> **Task brief**: Reproduce each of the following records line for line, with no changes to wording, spacing, or punctuation.

[Start of Material to process]

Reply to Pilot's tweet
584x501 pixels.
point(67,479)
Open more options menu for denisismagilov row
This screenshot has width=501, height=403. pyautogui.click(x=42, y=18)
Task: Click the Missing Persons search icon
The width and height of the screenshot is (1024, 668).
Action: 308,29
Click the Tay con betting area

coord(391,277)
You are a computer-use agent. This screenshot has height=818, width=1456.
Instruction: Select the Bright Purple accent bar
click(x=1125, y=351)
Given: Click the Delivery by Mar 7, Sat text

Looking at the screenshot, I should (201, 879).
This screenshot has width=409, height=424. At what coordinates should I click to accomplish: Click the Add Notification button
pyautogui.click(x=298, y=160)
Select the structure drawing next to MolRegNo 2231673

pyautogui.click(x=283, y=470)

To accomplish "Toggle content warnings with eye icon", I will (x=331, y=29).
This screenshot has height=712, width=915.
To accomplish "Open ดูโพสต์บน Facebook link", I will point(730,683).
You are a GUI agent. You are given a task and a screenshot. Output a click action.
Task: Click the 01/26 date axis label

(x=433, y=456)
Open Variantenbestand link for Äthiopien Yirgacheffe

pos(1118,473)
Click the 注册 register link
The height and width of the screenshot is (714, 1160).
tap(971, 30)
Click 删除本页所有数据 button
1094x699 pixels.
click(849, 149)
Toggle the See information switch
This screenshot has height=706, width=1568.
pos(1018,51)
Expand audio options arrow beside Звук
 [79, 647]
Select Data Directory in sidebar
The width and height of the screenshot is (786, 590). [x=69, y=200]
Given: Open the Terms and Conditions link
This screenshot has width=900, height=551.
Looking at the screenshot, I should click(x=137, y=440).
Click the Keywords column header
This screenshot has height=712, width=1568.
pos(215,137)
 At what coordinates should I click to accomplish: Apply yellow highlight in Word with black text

[End of Material to process]

> **Solution to this problem**:
Reply to Pilot's tweet
584x501 pixels.
point(67,479)
Open more options menu for denisismagilov row
This screenshot has width=501, height=403. pyautogui.click(x=42, y=18)
Task: Click the Missing Persons search icon
The width and height of the screenshot is (1024, 668).
Action: 308,29
Click the Tay con betting area

coord(391,277)
You are a computer-use agent. This screenshot has height=818, width=1456.
Instruction: Select the Bright Purple accent bar
click(x=1125, y=351)
Given: Click the Delivery by Mar 7, Sat text

Looking at the screenshot, I should (201, 879).
This screenshot has width=409, height=424. At what coordinates should I click to accomplish: Click the Add Notification button
pyautogui.click(x=298, y=160)
Select the structure drawing next to MolRegNo 2231673

pyautogui.click(x=283, y=470)

To accomplish "Toggle content warnings with eye icon", I will (x=331, y=29).
This screenshot has height=712, width=915.
To accomplish "Open ดูโพสต์บน Facebook link", I will point(730,683).
You are a GUI agent. You are given a task and a screenshot. Output a click action.
Task: Click the 01/26 date axis label

(x=433, y=456)
Open Variantenbestand link for Äthiopien Yirgacheffe

pos(1118,473)
Click the 注册 register link
The height and width of the screenshot is (714, 1160).
tap(971, 30)
Click 删除本页所有数据 button
1094x699 pixels.
click(849, 149)
Toggle the See information switch
This screenshot has height=706, width=1568.
pos(1018,51)
Expand audio options arrow beside Звук
 [79, 647]
Select Data Directory in sidebar
The width and height of the screenshot is (786, 590). [x=69, y=200]
Given: Open the Terms and Conditions link
This screenshot has width=900, height=551.
Looking at the screenshot, I should click(x=137, y=440).
Click the Keywords column header
This screenshot has height=712, width=1568.
pos(215,137)
 At what coordinates should I click to accomplish: Apply yellow highlight in Word with black text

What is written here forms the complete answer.